2. Check your answer on the first column of the np.array X below:

In [None]:
X = np.array([[ 1., -1.,  2.],
              [ 2.,  0.,  0.],
              [ 0.,  1., -1.]])

In [None]:
(X[:,0]-X[:,0].mean())/(X[:,0].std())
# we get the same thing as when we use the preprocessing library of sklearn

## Exercise 3: Motorcycle Helmets with Bluetooth

See the exercise description within Moodle!

1. We first create the two dataframes.

In [None]:
dict_demand={'Price':[91,74.63,65.06,58.27,53.00],'Demand':[1000,2000,3000,4000,5000]}
df_demand=pd.DataFrame(data=dict_demand)
df_demand

In [None]:
dict_supply={'Price':[9,23.21,31.53,37.42,42],'Supply':[1000,2000,3000,4000,5000]}
df_supply=pd.DataFrame(data=dict_supply)
df_supply

2. We now plot both dataframes on the same graph using seaborn.
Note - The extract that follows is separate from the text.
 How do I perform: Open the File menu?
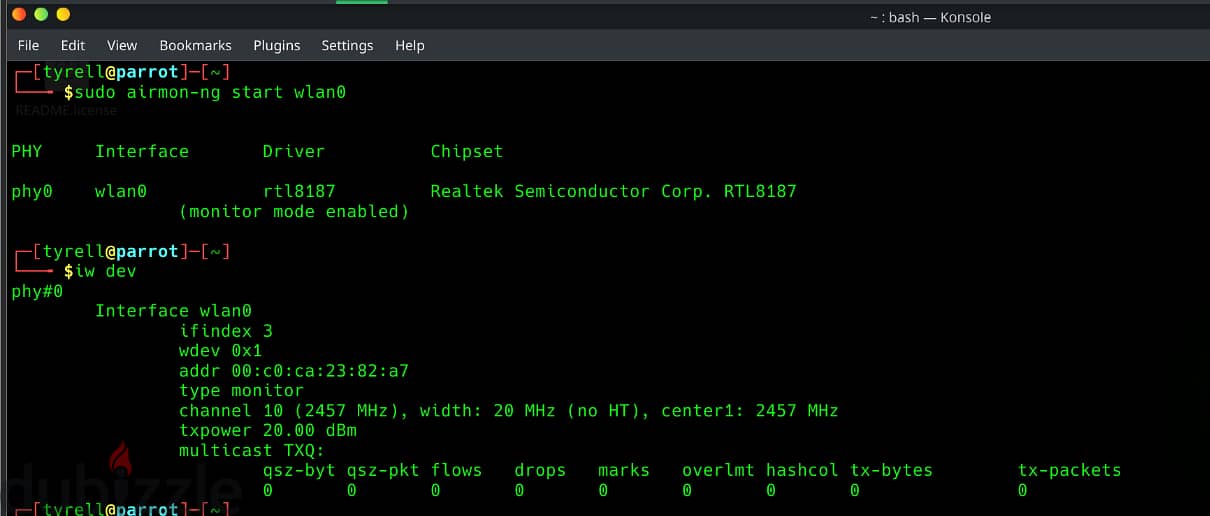click(29, 45)
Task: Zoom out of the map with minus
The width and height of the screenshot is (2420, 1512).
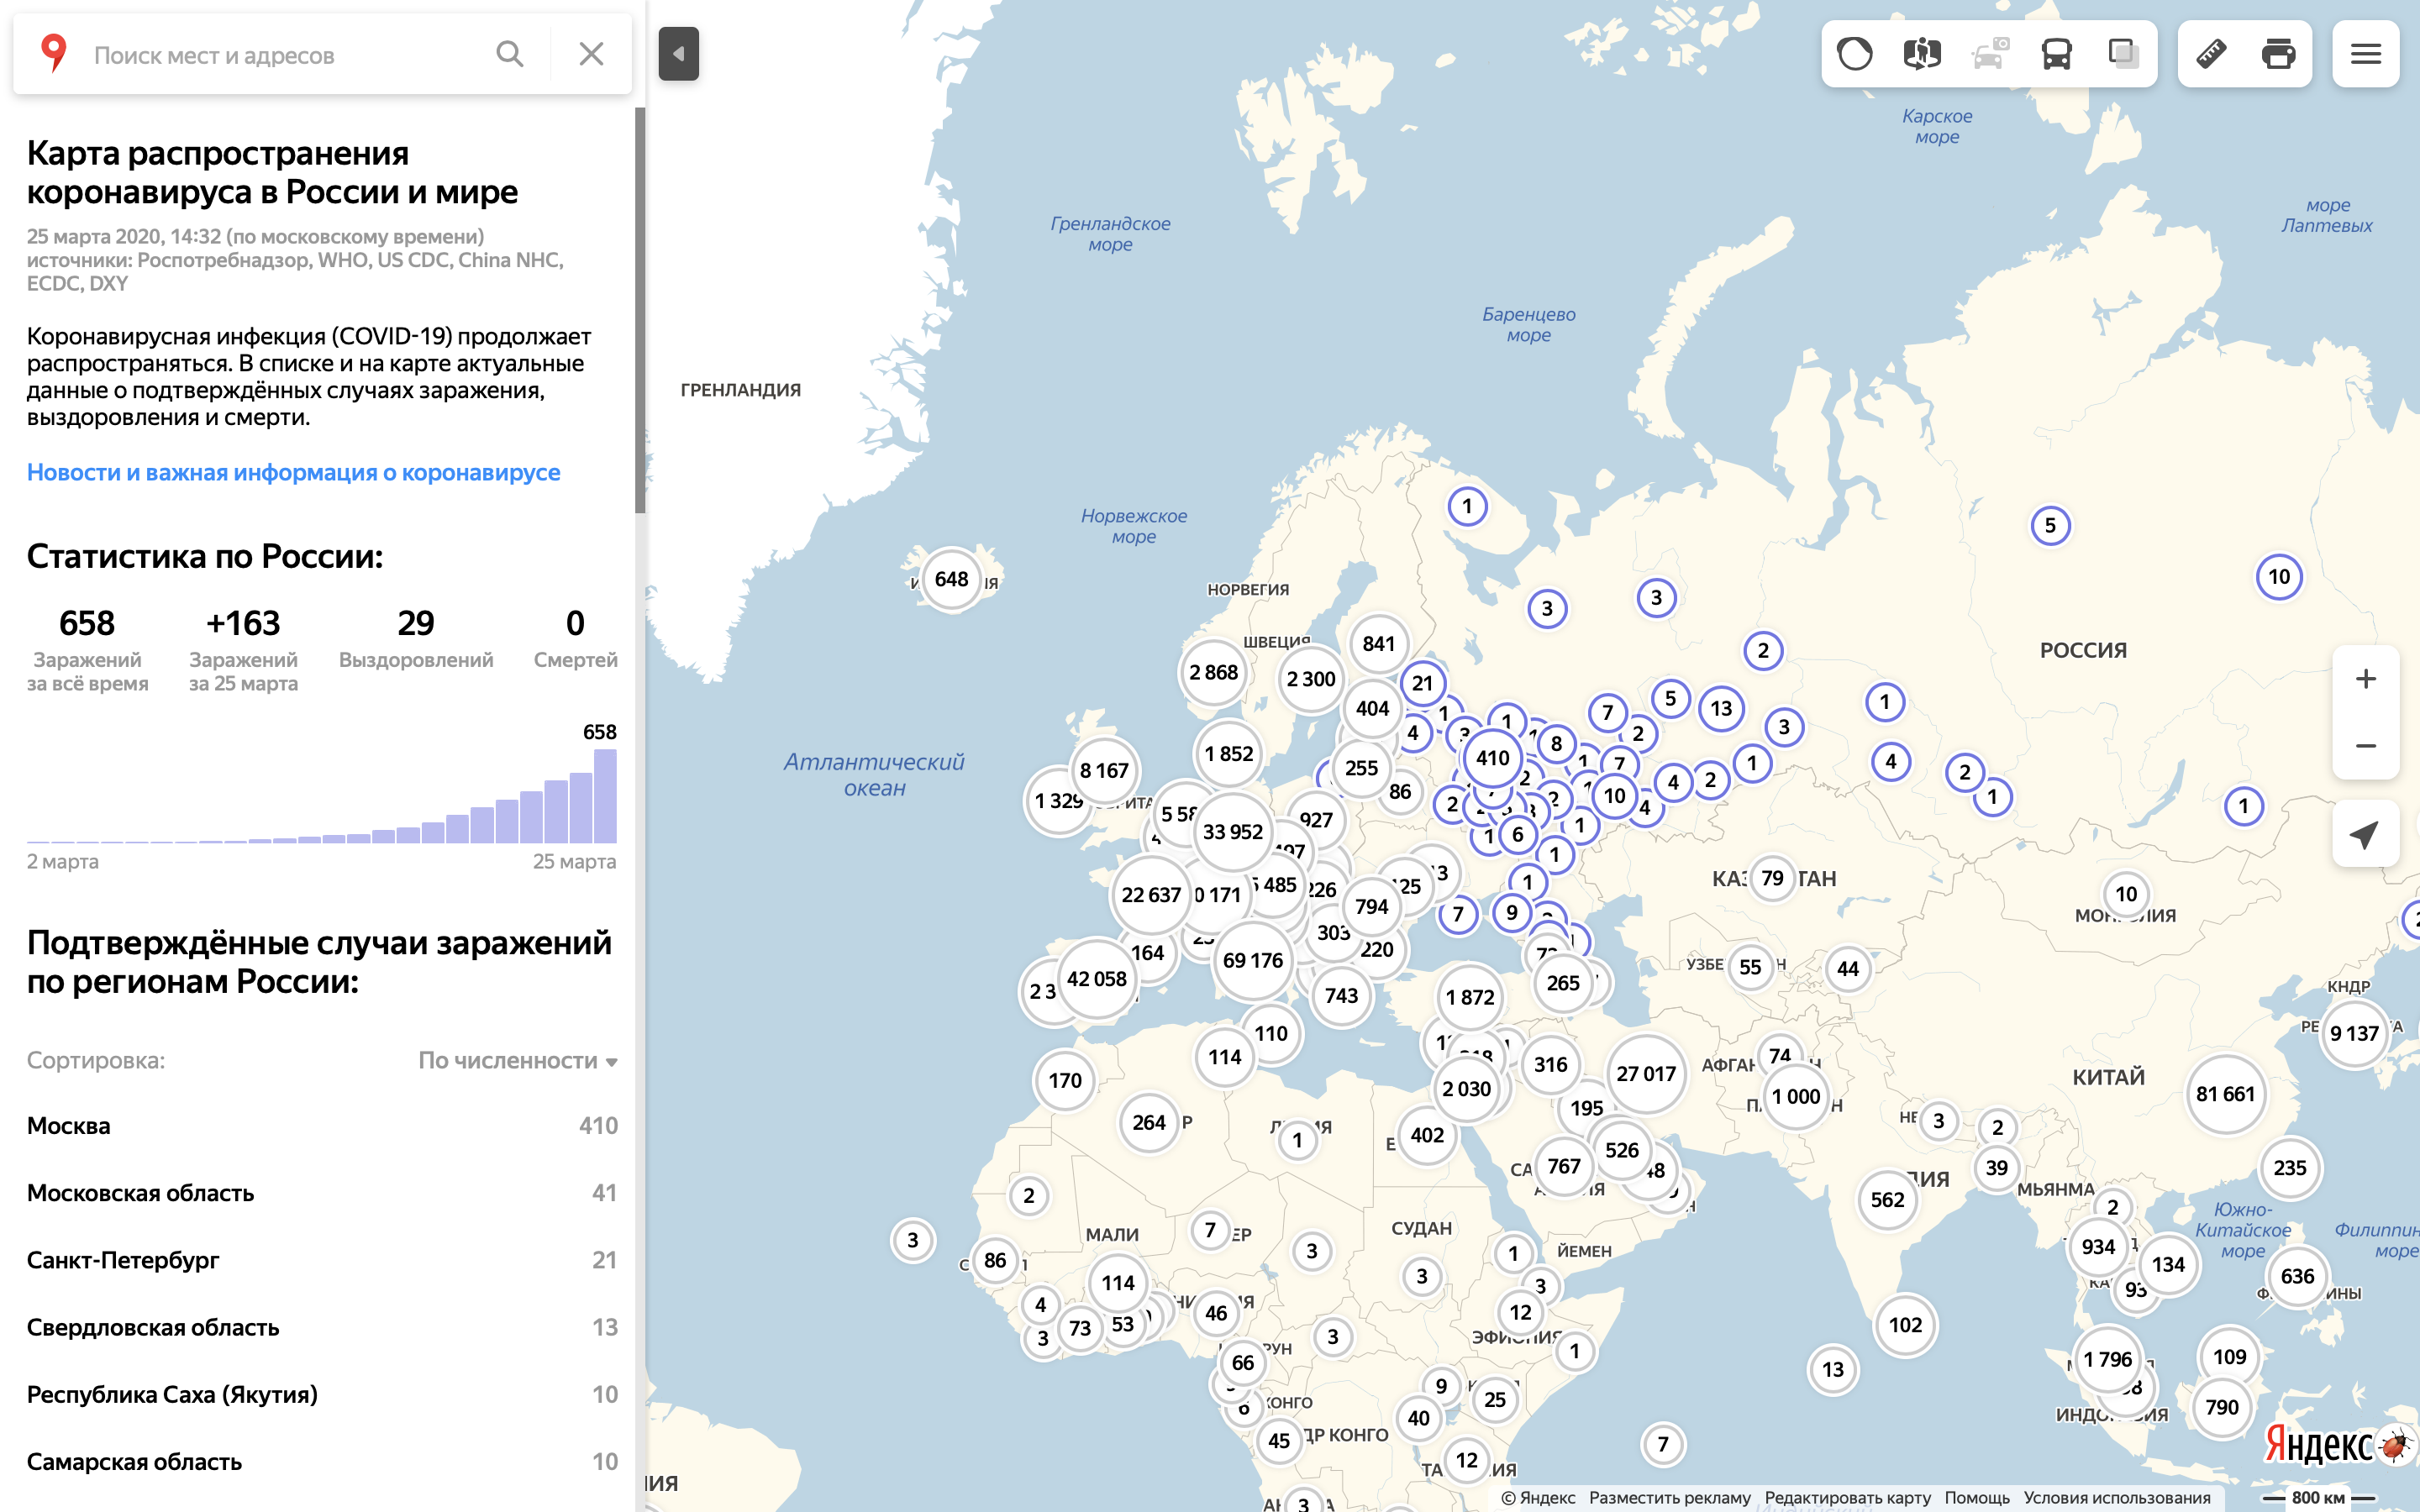Action: tap(2365, 746)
We want to plot a scatterplot so we use `sns.lineplot`. The curves do not intersect.

In [None]:
sns.lineplot(x="Price", y="Demand", data=df_demand,color="red");
plot=sns.lineplot(x="Price", y="Supply", data=df_supply,color="blue");
plot.set_ylabel("Supply/Demand")
plt.show()

3. We add a new column to each dataframe by taking the log-transform of the supply/demand.

In [None]:
df_supply["Log_supply"]=df_supply["Supply"].apply(log)
df_supply

In [None]:
df_demand["Log_demand"]=df_demand["Demand"].apply(log)
df_demand

In [None]:
sns.lineplot(x="Price", y="Log_demand", data=df_demand,color="red")
sns.lineplot(x="Price", y="Log_supply", data=df_supply,color="blue")
plt.show()

We get two lines.

4. We can estimate their slopes and intercepts quite easily: slopes=rise/run and intercept=y-axis - slope * x-axis.

In [None]:
#slope of demand:
a=(df_demand["Log_demand"].loc[4]-df_demand["Log_demand"].loc[0])/(df_demand["Price"].loc[4]-df_demand["Price"].loc[0])
print(a)
#intercept of demand
b=df_demand["Log_demand"].loc[4]-a*df_demand["Price"].loc[4]
print(b)

In [None]:
#slope of supply
c=(df_supply["Log_supply"].loc[4]-df_supply["Log_supply"].loc[0])/(df_supply["Price"].loc[4]-df_supply["Price"].loc[0])
print(c)
#intercept of demand
d=df_supply["Log_supply"].loc[4]-c*df_supply["Price"].loc[4]
print(d)

5. We can now solve for when they cross by setting $ap+b=cp+d$, i.e., $(a-c)p=d-b$ and so $p=(d-b)/(a-c)$.

In [None]:
p=(d-b)/(a-c)
p

6. a. We construct two lists.

In [None]:
L1=np.arange(0,31)/10
L1

In [None]:
L2=np.exp(L1)
L2

In [None]:
plt.plot(L1,L2)
plt.show()

6.b. The supply curve looks like an exponential function. The demand curve looks like a decreasing exponential function.

6.c. If $D=m\cdot e^{np}$ then taking the logarithm on both sides, 
$$\log(D)=\log(m\cdot e^{np})=\log(m)+\log(e^{np})=\log(m)+np$$ using basic rules of the logarithm and the fact that the exponential and logarithm are inverses of one another. Hence, $\log(D)$ is a linear function of the price $p$ and we have $a=n$ and $\log(m)=b$. A similar reasoning can be applied to $S$.